In 1913 it was southerners who especially wanted a money supply that could grow as needed. Southern farmers were often cash-strapped and indebted and needed easier credit and a more flexible money supply. Southern congressional leaders also understood that money is something that governments and banking systems can create and that there is no good reason for it to be scarce when plenty of products and labor are available.
In 1913 southerners had a large role in shaping the Fed. They wanted money and credit to be more easily available but they strongly preferred a semi-private largely independent money-creating Fed to the alternative, a federally controlled money-creating Treasury. When President Woodrow Wilson and Congress compromised to create the Fed the deal struck with southerners gave the Fed an important role in creating money and limited the role of the Federal Treasury.
The Fed as it was designed can create money in two ways. It can buy bonds or other assets from private banks or others as it did recently in QE 1 and QE 2, giving the banks money to lend in the process. Banks, it was assumed, would always want to lend the money they got from the Fed, a process that creates additional money and eventually jobs.
More rarely, the Fed has created money by buying U.S. government bonds directly from the Treasury as it did during World Wars I and II. This provides the government with money and creates employment for tens of millions of Americans as the experience of the two wars clearly shows.

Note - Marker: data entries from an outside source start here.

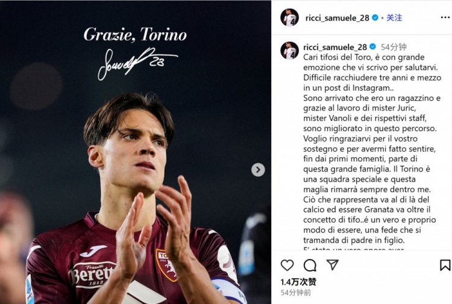The height and width of the screenshot is (304, 452).
Task: Click the profile avatar in the post header
Action: point(289,17)
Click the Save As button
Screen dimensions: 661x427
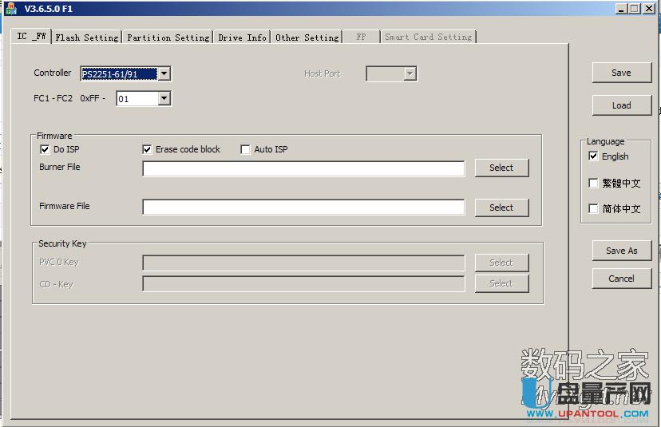pos(621,251)
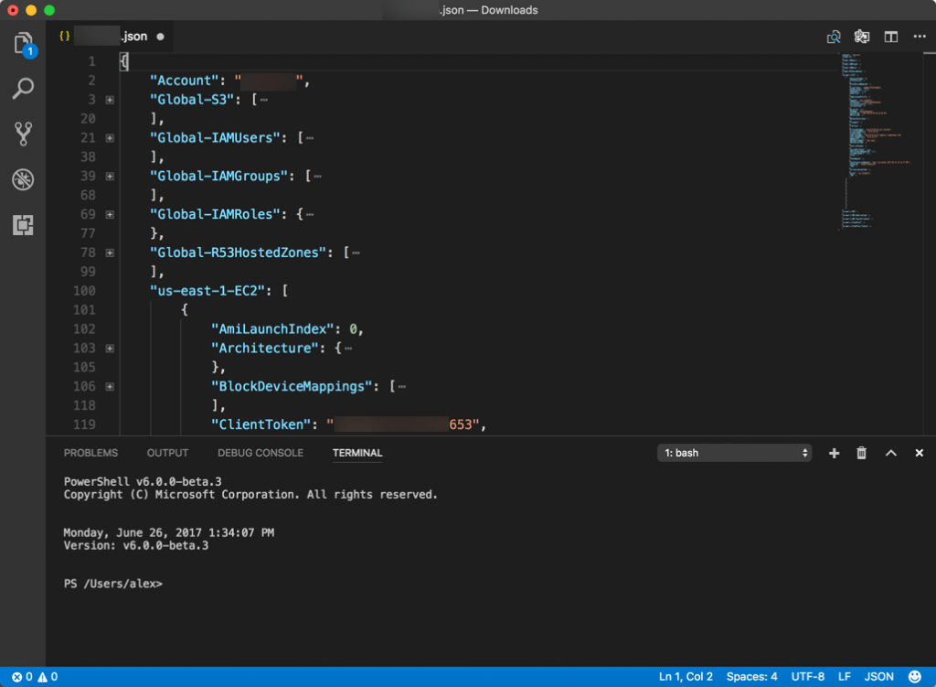Select the Search icon in activity bar
936x687 pixels.
[x=23, y=88]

An essential point that confuses the Republican candidates and others is that banks have to lend the funds the Fed provides and borrowers have to spend them before jobs are created. If money just sits in bank vaults as “excess reserves” or is used by banks to buy other “paper,” little money gets into the real economy to create jobs no matter how many bonds and assets the Fed buys to pump up money supply.
The money situation today is the opposite of what it was during the housing boom that ended in 2007. Then mortgage lenders, credit card companies and banks were lending all the money the Fed was providing them. Banks kept as little as possible in their vaults and mortgage and credit card companies lent money to anyone who could draw a breath. Governor Perry would surely recognize that this was “printing money.” Today, banks are not lending the money the Fed is making available to them and as a result there is the opposite of a boom.

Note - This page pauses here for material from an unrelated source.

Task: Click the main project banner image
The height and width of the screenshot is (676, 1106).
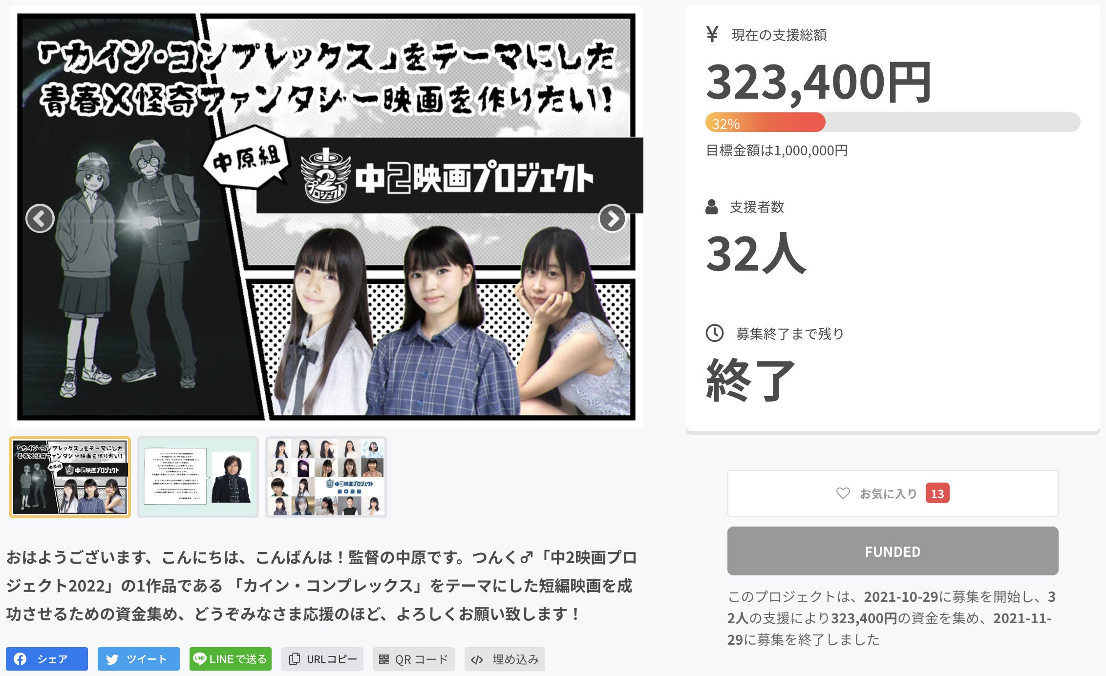Action: tap(326, 216)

The cause of the near Depression the U.S. is still experiencing in 2011 is certainly not that the Fed is creating too much money. It is that the collapse of home values and the drop in the value of retirement plans between 2007 and 2009 wiped out 25 percent of the net worth of Americans or $15 trillion. This “disappeared” money, as the Republicans should know, was the nest egg for hundreds of millions of Americans and collateral for a huge amount of job-creating spending.
The Republican candidates, if they were serious people, also would recognize that the disappearance of so much money can not be remedied if the Fed and the government are prevented from trying to compensate for this “disappearance.” 300 million Americans in 2011 are poorer than they were in 2007. The government’s stimulus program and the Fed’s efforts in QE 1 and QE 2 were aimed at filling the enormous hole created by the disappearance of $15 trillion. They have had only modest success for two reasons. Most important, the efforts are dwarfed by the size of the money wealth that disappeared. The other impediment has been that banks have become cautious now as they were incautious during the boom about making loans. It would be good if presidential candidates would focus on these obvious facts.

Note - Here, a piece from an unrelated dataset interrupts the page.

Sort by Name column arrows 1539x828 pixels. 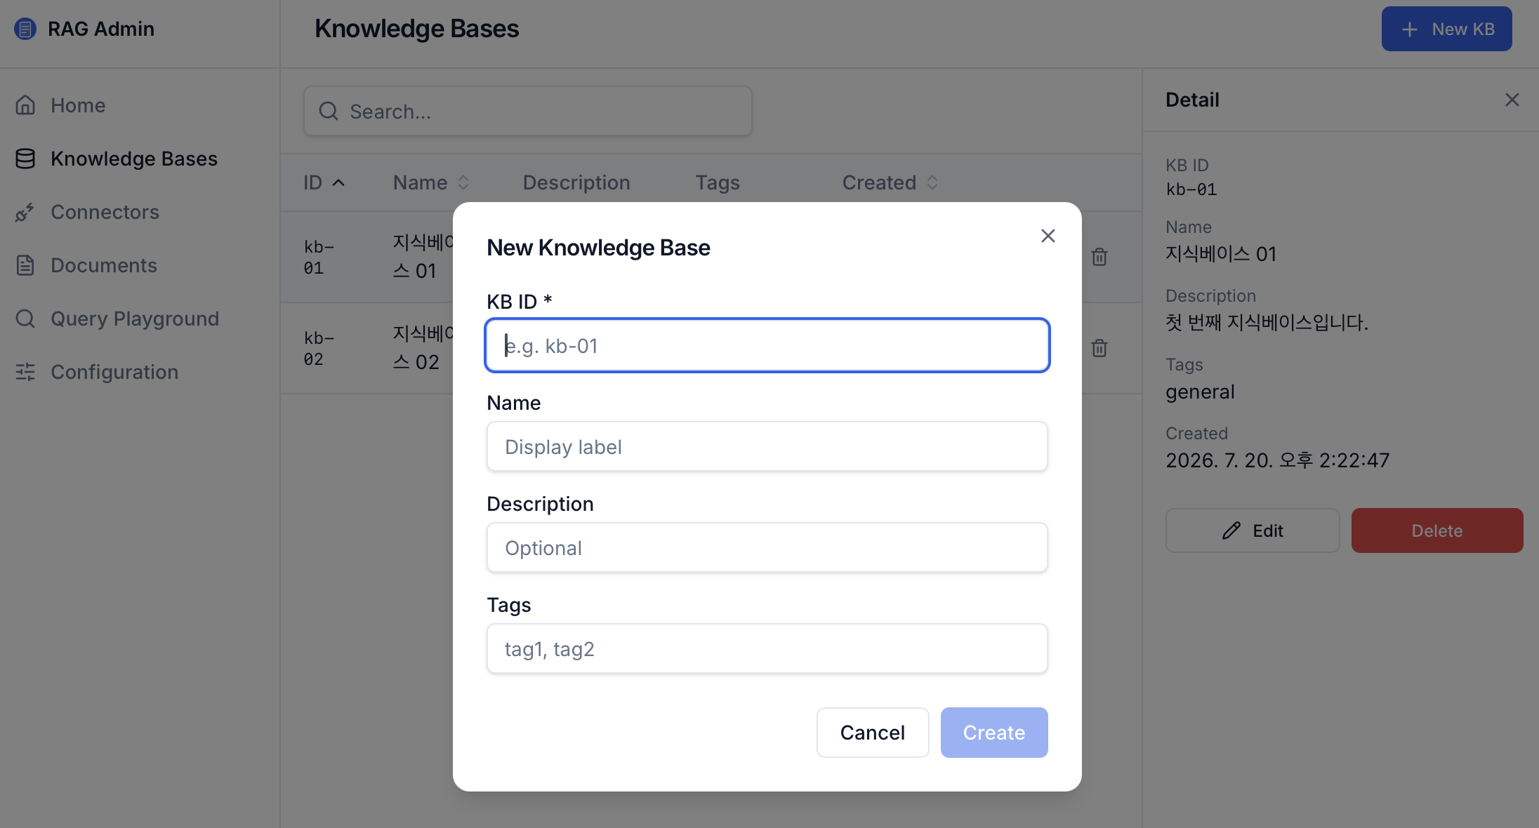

What the Fed needs to do, if it is able, is buy the bonds of entities that will spend the money the way the government did in World War II. My favorite such entity would be an Infrastructure Bank that could issue bonds to finance roads, airports, communications and other facilities that everyone knows the country needs. The U.S. desperately needs a vast modernization program to remain the World’s leading nation and such a program also would be a huge boon for American business and American workers. This final step, one that will provide money to entities that will surely spend it on things the country needs is the step that creates jobs and growth as all the candidates should know.